Fatiha ressentait la solitude comme la source profonde et unique de son bonheur à se plonger en elle-même, aller le plus loin possible pour en ramener une œuvre. Elle travaillait le marbre. Son dialogue avec la matière n’avait rien à voir avec la mondanité d’une conversation légère. Tant que la sculptrice n’avait pas arraché à la noble matière la fragilité que le marbre protégeait en son cœur, elle ne pouvait, elle si menue, créer le terrain du face à face.
Quand on se mesure à une merveille de la nature, il faut d’abord traquer ses propres limites. Seule, la solitude la plus totale peut donner accès aux chemins secrets qui y mènent. Tout projet d’artiste le sait et connaît ses difficultés.
En tant que sculptrice, Fatiha avait opté pour la « pierre resplendissante », selon son étymologie, Fathia venait de recevoir une immense pièce de marbre brut. C’était son projet fondamental que d’ajouter ce gigantisme à la dureté de la matière, à la beauté de ses veines et à leur mouvement. En art, comme en amour, la première approche relève de l’inspiration. Ensuite commence le travail.
La solitude est la compagne fidèle et indispensable de la création. Elle peut s’éveiller au cœur de chaque personne même au sein d’une foule. En art, c’est un art en soi que de la cultiver. Elle initie l’idée de sa naissance jusqu’à sa plus parfaite réalisation. C’est au fond de soi que l’essentiel prend forme, évolue et arrive à maturité.
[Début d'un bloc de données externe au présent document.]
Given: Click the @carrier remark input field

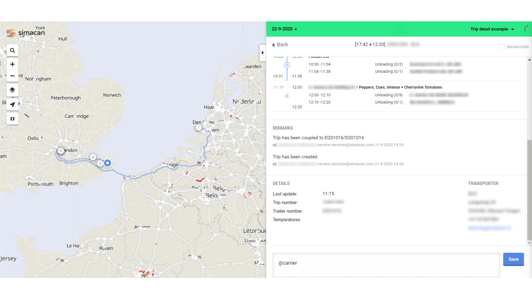Looking at the screenshot, I should point(386,264).
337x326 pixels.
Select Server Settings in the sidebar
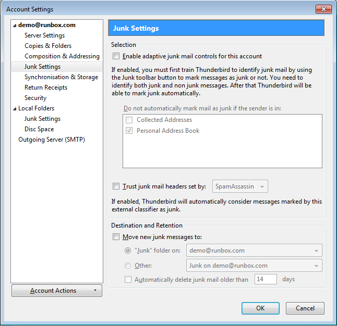44,35
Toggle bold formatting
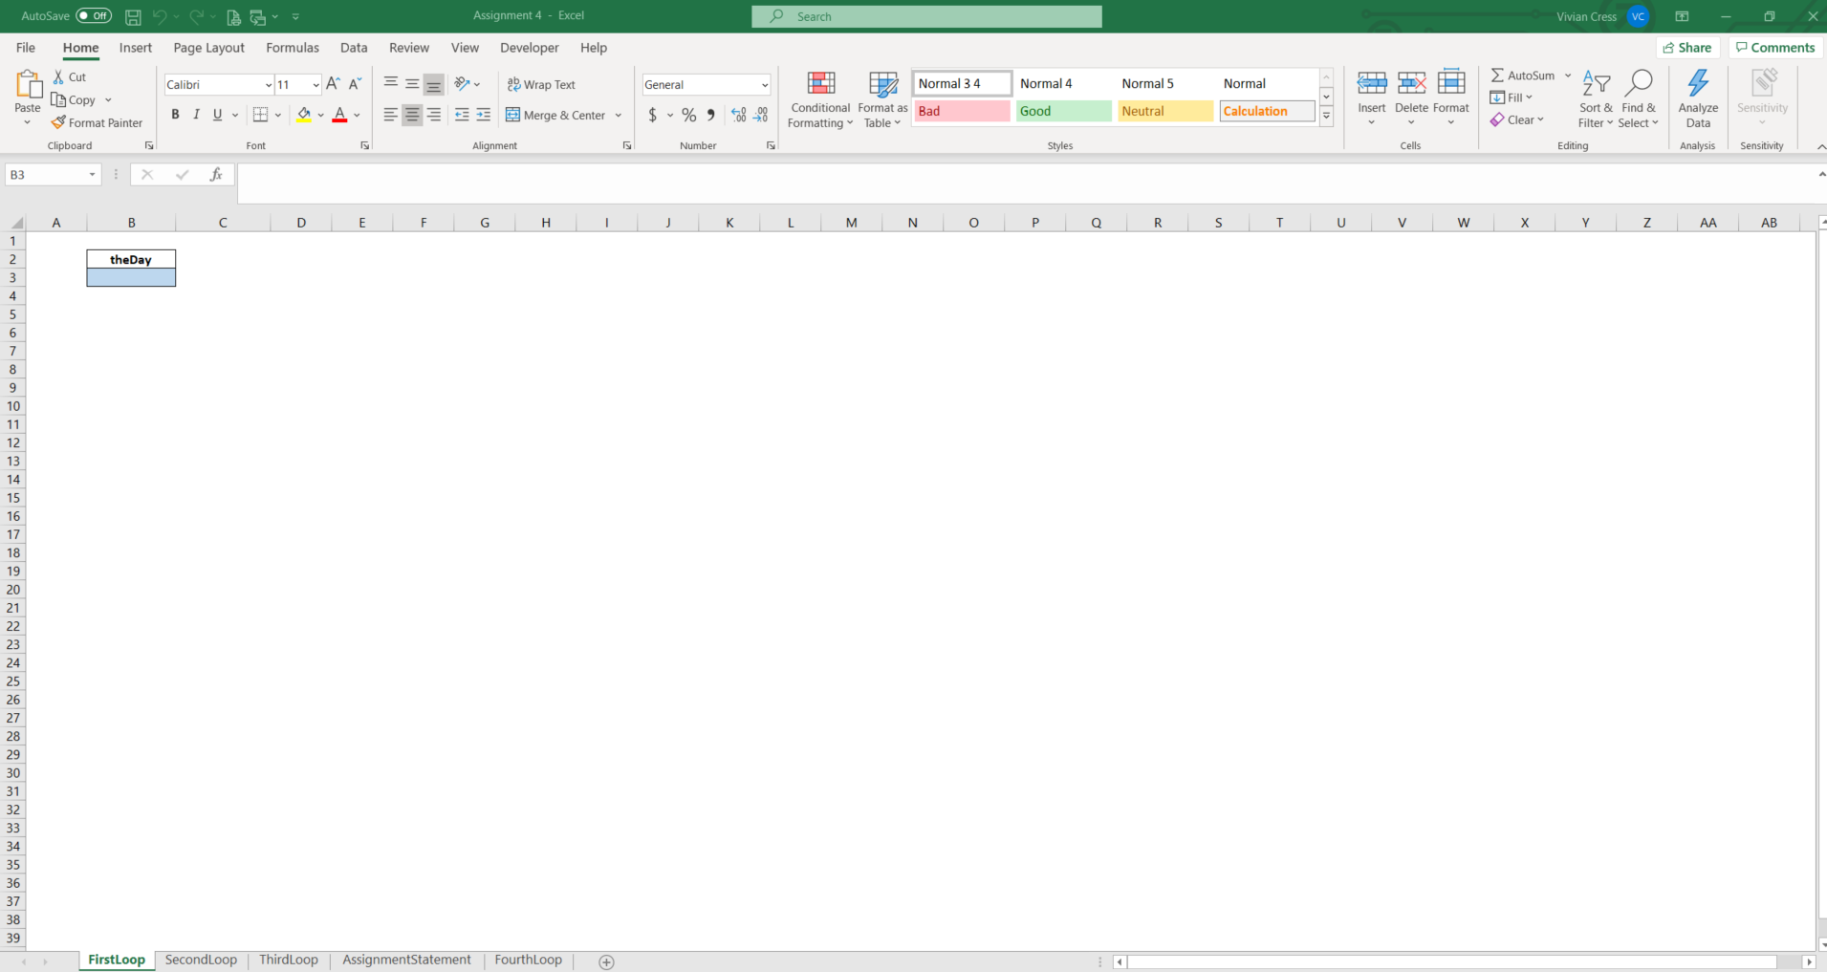The width and height of the screenshot is (1827, 972). pyautogui.click(x=175, y=115)
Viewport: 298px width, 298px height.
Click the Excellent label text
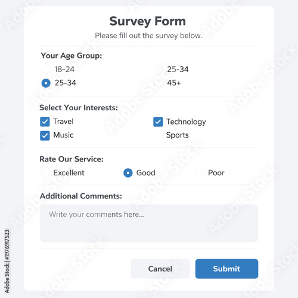coord(69,173)
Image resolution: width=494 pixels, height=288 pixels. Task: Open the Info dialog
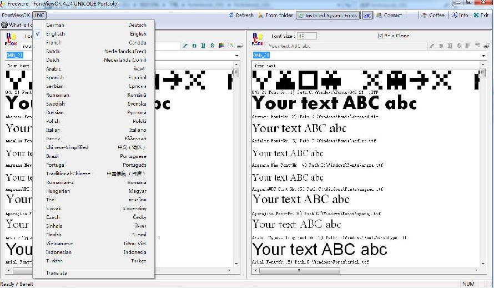pyautogui.click(x=460, y=16)
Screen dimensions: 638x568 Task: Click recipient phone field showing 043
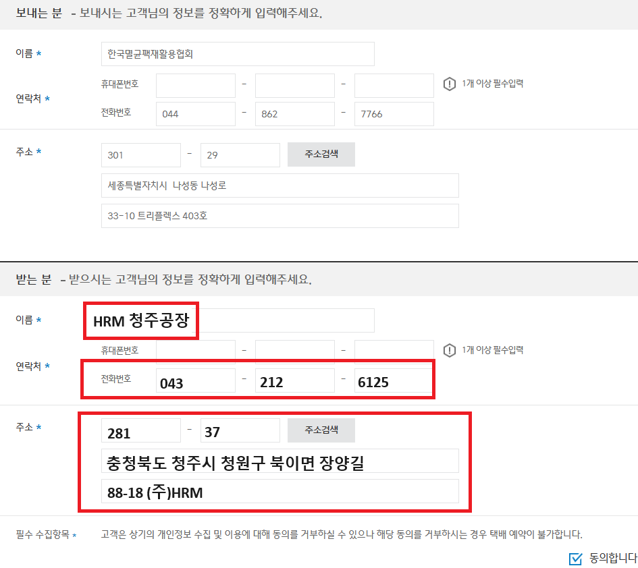pyautogui.click(x=195, y=381)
Fathia avait puisé dans ses dix ans de création la nécessité de se tourner vers l’intérieur pour exister pleinement face à la puissance et la résistance de la matière. Car, pour inerte que paraisse la pierre avec laquelle elle dialoguait, elle est enracinée dans un gigantesque dépôt de calcaire depuis plus de 300 millions d’année.
La pièce qu’elle allait réaliser consistait en la plus pure et précieuse de tous les marbres : le marbre blanc. Sa qualité la meilleure se trouvait en Afghanistan dans la ville de Hérat, le lieu de naissance de Fathia. Comme toute la richesse du sol du pays l’excellent marbre partait à l’étranger. La légende dit que les palais de riches saoudiens et leurs résidences étaient ornés de la précieuse pierre.
La jeune sculptrice attribuait son choix inconscient de son art à sa frustration de se réapproprier une part de sa terre, même loin d’elle. L’autre pôle de cette passion prenait sans doute source dans la force immense de la foi qu’elle avait en sa volonté à travers cette pierre à soulever des montagnes.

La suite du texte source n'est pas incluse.